Museum of Broadway celebrates the history of New York City theater

An opening on Broadway typically applies to a new show starting its run, but a museum about Broadway is celebrating its opening this week.
The Museum of Broadway on West 45th Street, located in the heart of the theatre district, was more than five years in the making. It chronicles the history of Broadway - from its very beginnings - to present day.
"The first documented performance in New York was in 1732. That's a long time ago and so you start to see the context and get to see that mentorship and passing of the torch," says museum co-founder Julie Boardman, a Tony Award-winning Broadway producer.
The museum, which opened to the public on Tuesday, leads visitors through a timeline of Broadway’s development. It takes them into rooms dedicated to groundbreaking shows, including Stephen Sondheim's "Company," the first Rock musical "Hair," "West Side Story," "Cabaret," "Rent," "Showboat" and many others. It also includes exhibits of original costumes and props.
The museum also has a space dedicated to artists who lost their lives to AIDS, which devastated the creative community beginning in the 1980s.

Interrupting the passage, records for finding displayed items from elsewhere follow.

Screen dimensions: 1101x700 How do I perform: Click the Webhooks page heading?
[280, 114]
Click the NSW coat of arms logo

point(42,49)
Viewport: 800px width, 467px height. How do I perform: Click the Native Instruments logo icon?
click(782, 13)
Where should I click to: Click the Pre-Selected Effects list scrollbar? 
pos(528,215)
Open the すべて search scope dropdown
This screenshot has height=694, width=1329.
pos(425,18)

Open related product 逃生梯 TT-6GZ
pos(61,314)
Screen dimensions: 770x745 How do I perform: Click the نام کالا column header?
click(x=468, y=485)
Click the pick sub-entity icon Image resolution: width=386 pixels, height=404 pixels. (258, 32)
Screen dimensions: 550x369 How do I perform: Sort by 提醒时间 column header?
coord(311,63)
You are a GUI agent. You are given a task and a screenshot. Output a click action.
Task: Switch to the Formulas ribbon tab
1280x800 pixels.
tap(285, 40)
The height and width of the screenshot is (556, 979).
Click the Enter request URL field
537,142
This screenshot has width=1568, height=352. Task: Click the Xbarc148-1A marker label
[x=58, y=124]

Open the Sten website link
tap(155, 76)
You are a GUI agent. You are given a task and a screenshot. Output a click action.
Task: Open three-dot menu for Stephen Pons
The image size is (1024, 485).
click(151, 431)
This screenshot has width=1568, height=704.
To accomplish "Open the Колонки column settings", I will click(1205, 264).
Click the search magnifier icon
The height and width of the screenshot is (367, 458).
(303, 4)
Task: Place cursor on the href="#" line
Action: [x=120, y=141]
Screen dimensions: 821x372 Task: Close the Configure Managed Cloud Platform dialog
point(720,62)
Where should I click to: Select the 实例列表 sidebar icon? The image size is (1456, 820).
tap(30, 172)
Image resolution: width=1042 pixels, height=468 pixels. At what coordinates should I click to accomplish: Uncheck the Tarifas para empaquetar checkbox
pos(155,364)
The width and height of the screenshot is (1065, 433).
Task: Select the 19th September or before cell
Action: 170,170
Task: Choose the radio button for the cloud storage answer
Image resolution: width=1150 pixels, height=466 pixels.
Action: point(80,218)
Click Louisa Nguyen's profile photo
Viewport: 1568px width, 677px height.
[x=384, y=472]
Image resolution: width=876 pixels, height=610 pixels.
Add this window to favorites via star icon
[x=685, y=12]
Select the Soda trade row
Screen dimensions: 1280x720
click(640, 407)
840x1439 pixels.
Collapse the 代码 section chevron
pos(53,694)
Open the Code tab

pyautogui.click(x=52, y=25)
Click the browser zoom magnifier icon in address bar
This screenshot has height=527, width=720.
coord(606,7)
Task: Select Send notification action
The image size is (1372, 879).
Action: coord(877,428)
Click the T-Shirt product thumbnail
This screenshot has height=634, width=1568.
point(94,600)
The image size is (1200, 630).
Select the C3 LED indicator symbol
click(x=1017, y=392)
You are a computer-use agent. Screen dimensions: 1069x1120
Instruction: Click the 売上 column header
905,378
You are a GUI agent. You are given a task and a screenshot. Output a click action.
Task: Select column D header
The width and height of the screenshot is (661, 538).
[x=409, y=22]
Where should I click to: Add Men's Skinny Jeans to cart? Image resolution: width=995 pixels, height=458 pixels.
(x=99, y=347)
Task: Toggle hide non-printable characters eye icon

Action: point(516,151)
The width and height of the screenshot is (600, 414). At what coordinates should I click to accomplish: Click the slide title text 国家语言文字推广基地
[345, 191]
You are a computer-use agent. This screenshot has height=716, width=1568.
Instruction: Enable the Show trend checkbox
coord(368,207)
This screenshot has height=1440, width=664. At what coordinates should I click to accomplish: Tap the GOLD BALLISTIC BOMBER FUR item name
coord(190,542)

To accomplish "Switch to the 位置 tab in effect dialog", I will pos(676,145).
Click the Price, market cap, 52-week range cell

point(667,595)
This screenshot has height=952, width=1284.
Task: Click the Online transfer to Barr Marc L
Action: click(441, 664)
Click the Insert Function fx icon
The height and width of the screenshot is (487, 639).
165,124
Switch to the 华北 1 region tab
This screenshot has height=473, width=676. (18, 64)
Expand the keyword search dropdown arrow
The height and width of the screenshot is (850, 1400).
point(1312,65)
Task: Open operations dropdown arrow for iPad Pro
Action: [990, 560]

It includes a wall with the names of some of those who died of AIDS alongside streaming red ribbons, the symbol of support for those living with HIV/AIDS.
Theatre historian Ben West put together the timeline and says Broadway was once far different than it is today. In fact, the term Broadway used to apply to many forms of entertainment throughout New York City. Today, Broadway contains 41 theatres in the Times Square area where plays and musicals are performed.
"When we're talking early 20th Century, Broadway is really this sprawling Mecca of entertainment," says West. "We have Vaudeville, minstrelsy, burlesque, and nightclubs. So, all of this entertainment is under the heading of Broadway."
Tickets to the Museum of Broadway start at $39 for timed visits. More information can be found at the museum’s website.